There’s no walking when Boom Boom Pow comes up on your playlist. The BEPs don’t play that.  (I call them “The BEPs” because we’re tight like that me and them.)
I don’t care how much you love any song off of David Bowie’s 1983 hit machine album Let’s Dance accidentally having them duplicated on your playlist makes them annoying.

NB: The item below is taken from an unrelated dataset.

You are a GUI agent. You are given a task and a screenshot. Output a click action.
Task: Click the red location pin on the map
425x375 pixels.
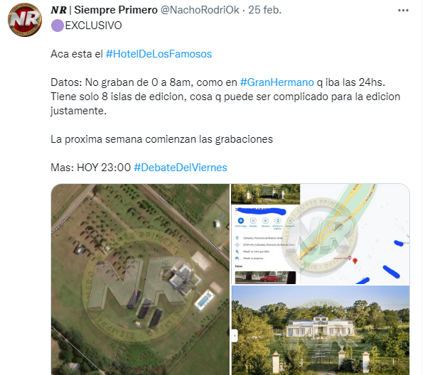point(355,261)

On Running/Biking Trail Etiquette:
Dear Cyclists,
Two phrases: “On your left!” or “Behind you!” Pick one.  Familiarize yourself with it.  Practice it while you’re putting on those funky, colorful bodysuits, and USE THEM WHEN COMING UP BEHIND A RUNNER!!
Sincerely,
Pricing Tiny Little Stop-Sticks in Memphis

Dear Fellow Trail Users:
If you are fit enough to carry the Gu Packet in with you, open it up and suck out its contents, I’m pretty sure you have the strength to carry the empty packet out.
Sincerely,
You are an embarrassment to us all.

Dear People Who Live Along the Trail:
Do you have to fire up your grills and make food smells while people are running?!
Have you no decency?  No compassion?
Sincerely,
You’re just mean

On The Run Itself:
Is that a twinge?   No.  No, that’s just tightness.  Tightness is okay.  I can work through tightness.

WTW?!  Where did that cyclist come from?!  Dude!  Bell.  Get one!

Feelin’ pretty good now.  Wait.  Slow down!  You will pay for this if you don’t!

Later That Same Run: I told you to slow down back there!

Gotta get-get, gotta get-get
Gotta get-get, gotta g-g-g-get-get-get, get-get
That’s right!  I’m running with The BEPs!  It’s me and Fergie and Will-I-Am and . . .  Yeah me and them!  Let’s get that Boom Boom Pow!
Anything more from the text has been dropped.